Adjunct Research Scholar
Laurel Kendall

 

Anthropology at Columbia is the oldest department of anthropology in the United States. Founded by Franz Boas in 1896 as a site of academic inquiry inspired by the uniqueness of cultures and their histories, the department has fostered an expansiveness of thought and independence of intellectual pursuit. Cross-cultural interpretation, global socio-political considerations, a markedly interdisciplinary approach, and a willingness to think otherwise have, from the outset, informed the spirit of anthropology at Columbia. Boas himself wrote widely on pre-modern cultures and modern assumptions, on language, race, art, dance, religion, politics, and much else, as did his graduate students including, most notably, Ruth Benedict and Margaret Mead. In these current times of increasing global awareness, this same spirit of mindful interconnectedness guides the department. Professors in anthropology at Columbia today write widely on colonialism and postcolonialism; on matters of gender, theories of history, knowledge, and power; on language, law, magic, mass-mediated cultures, modernity, and flows of capital and desire; on nationalism, ethnic imaginations, and political contestations; on material cultures and environmental conditions; on ritual, performance, and the arts; on linguistics, symbolism, and questions of representation. They write as well across worlds of similarities and differences concerning the Middle East, China, Africa, the Caribbean, Japan, Latin America, South Asia, Europe, Southeast Asia, North America, and other increasingly transnational and technologically virtual conditions of being.

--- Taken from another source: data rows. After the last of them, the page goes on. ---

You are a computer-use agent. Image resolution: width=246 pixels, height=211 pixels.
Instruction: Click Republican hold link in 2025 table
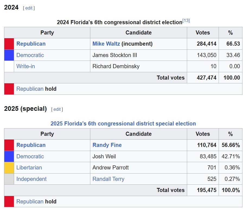pyautogui.click(x=30, y=201)
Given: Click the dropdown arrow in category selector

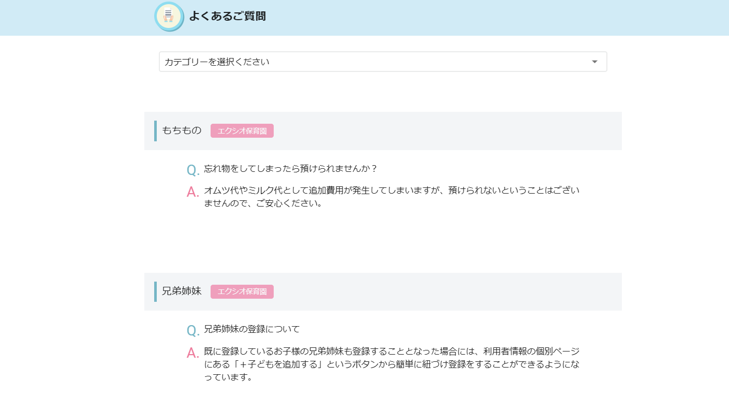Looking at the screenshot, I should click(594, 62).
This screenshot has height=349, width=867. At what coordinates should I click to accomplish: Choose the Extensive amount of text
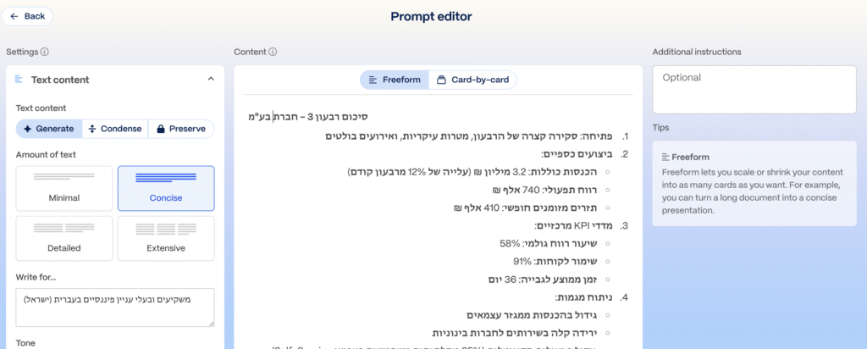[x=166, y=238]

The Department of Anthropology traditionally offered courses and majors in three main areas: sociocultural anthropology, archaeology, and biological/physical anthropology. While the Sociocultural Anthropology program now comprises the largest part of the department and accounts for the majority of faculty and course offerings, Archaeology is also a vibrant program within Anthropology whose interests overlap significantly with those of Sociocultural Anthropology.  Biological/physical anthropology has shifted its program to the Department of Ecology, Evolution, and Environmental Biology.

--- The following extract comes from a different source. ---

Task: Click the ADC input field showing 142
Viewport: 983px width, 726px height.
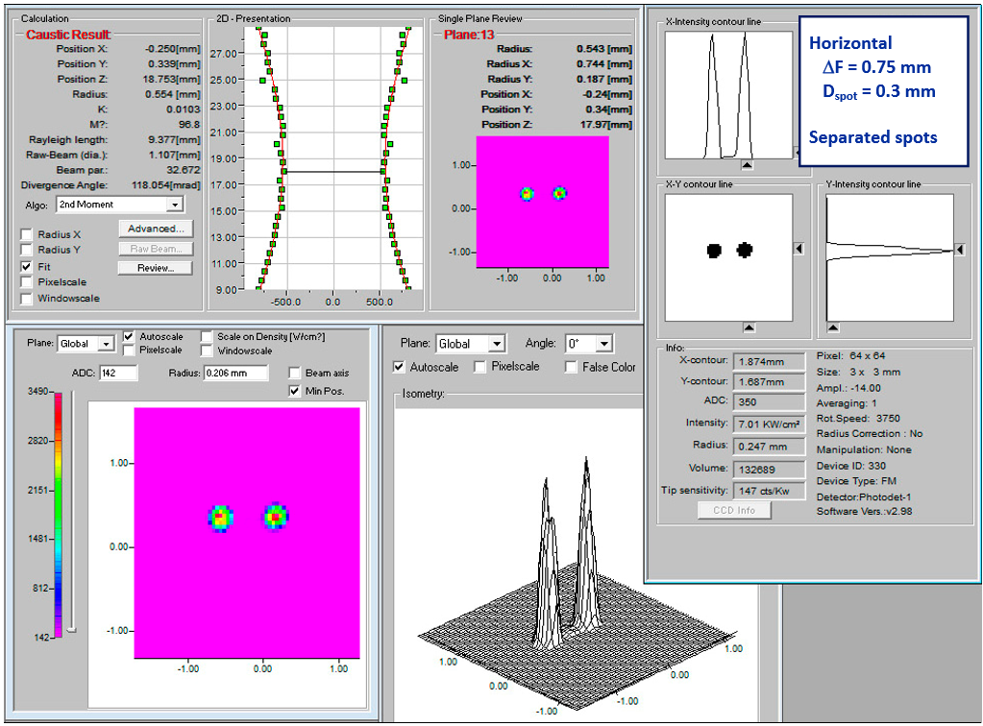Action: pos(118,374)
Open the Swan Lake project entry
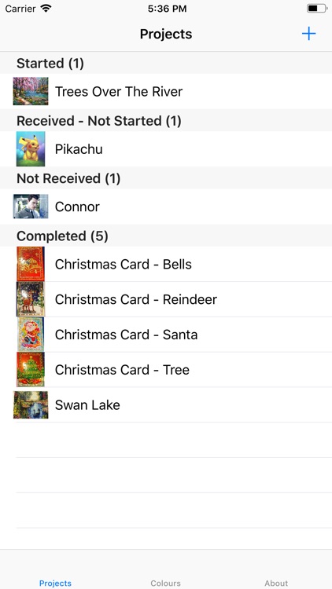 pyautogui.click(x=166, y=405)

The Anthropology Department enthusiastically encourages cross-disciplinary and participation in study-abroad programs.

Sociocultural Anthropology

 

At the heart of Sociocultural Anthropology is an exploration of the possibilities of difference and the craft of writing. Sociocultural Anthropology at Columbia has emerged as a particularly compelling undergraduate liberal arts major. In recent years, the number of majors in Sociocultural Anthropology has more than tripled. Undergraduates come to Sociocultural Anthropology with a wide variety of interests, often pursuing overlapping interests in, for example, performance, religion, writing, law, ethnicity, mass-media, teaching, language and literature, history, human rights, art, linguistics, environment, medicine, film, and many others fields of study, including geographical areas of particular interest and engagement. Such interests can be brought together into provocative and productive conversation with a major or concentration in Sociocultural Anthropology. The requirements for a major in Sociocultural Anthropology reflect this intellectual expansiveness and interdisciplinary spirit.

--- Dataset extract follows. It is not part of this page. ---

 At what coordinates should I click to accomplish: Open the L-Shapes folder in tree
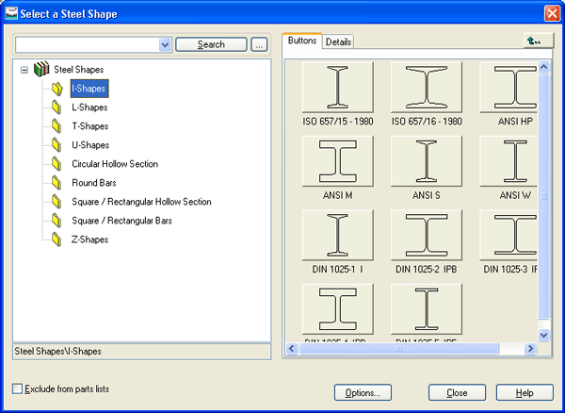(x=89, y=107)
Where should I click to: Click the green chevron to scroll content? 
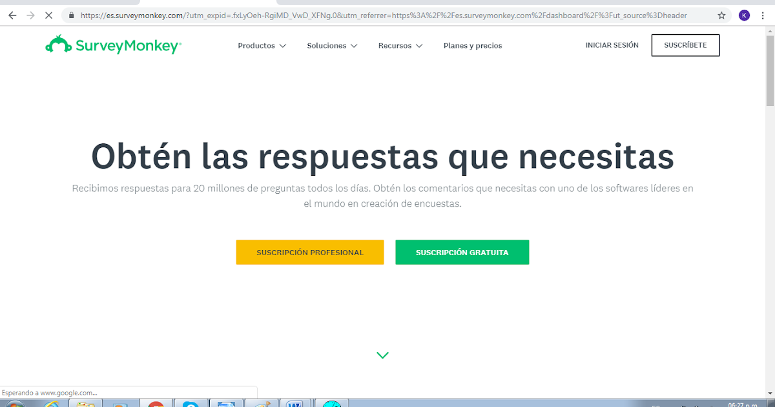pos(382,355)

Anthropological Archaeology

 

Archaeologists study the ways in which human relations are mediated through material conditions, both past and present. Particular emphases in the program include the rise of ancient states and empires, especially in the indigenous Americas; the impact of colonial encounters on communities in the American Southwest and highland Madagascar; and the development of urbanism, especially in New York City. Issues include the political, economic, social, and ideological foundations of complex societies; archaeological theory and its relationship to broader debates in social theory, technology studies and philosophy. Faculty members also teach and research on questions of museum representations, archaeological knowledge practices, and the socio-politics of archaeology. The program includes the possibility of student internships in New York City museums and archaeological fieldwork in the Americas and elsewhere.